Target has agreed to pay $10m worth of damages to victims of its 2013 “mega data breach”, in a proposed settlement to a class-action lawsuit against it.
CBS News reported the deal, claiming that if approved by a federal court judge, individual victims could be paid as much as $10,000 in damages.
Target had not responded to V3‘s request for comment on the report at the time of publishing.
The Target breach is believed to have occurred between 27 November and 15 December 2013, and saw hackers break into Target’s systems and steal customers’ credit and debit card numbers, card expiration dates and debit card PINs.
The hackers also stole as many as 70 million customers’ names, phone numbers and email and mailing addresses. Numerous security firms subsequently reported finding Target customer details being sold on a number of underground forums.
The data breach was credited as one of the biggest in history and led to a complete overhaul of Target’s security strategy and systems, as well as a shake-up in the firm’s upper management.
Target chief information officer (CIO) Beth Jacob resigned from her role in the wake of a data breach in March 2014. Target chief executive Gregg Steinhafel soon followed, stepping down from his role in May 2014.

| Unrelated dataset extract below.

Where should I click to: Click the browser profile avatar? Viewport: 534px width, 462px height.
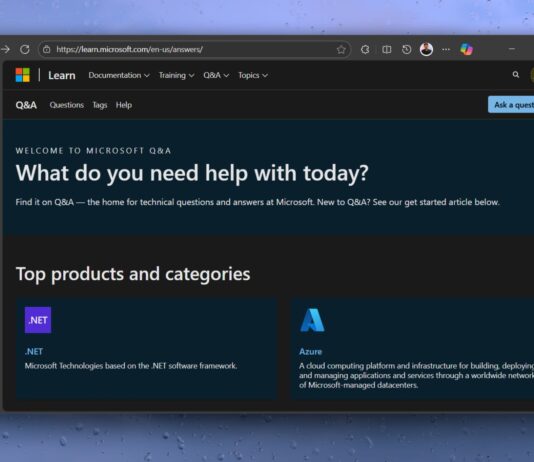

The breach has already had serious financial consequences for Target. Target revealed that the cost of the breach had reached $162m in February.
The class-action lawsuit against it in the US District Court of Minnesota is one of many being mounted against Target. The US Department of Justice is also mounting its own investigation into the breach.
Target is one of many firms to suffer mass data breaches over the past few years. TalkTalk admitted falling victim to a data breach that let criminals defraud thousand of pounds from its customers in February.
Law enforcements have been racing to combat data breaches. US law enforcement charged three men believed to have been behind “the largest data breach in US history” in March.
US president Barack Obama outlined plans to create an improved data breach reporting regime for businesses hit by hackers in January.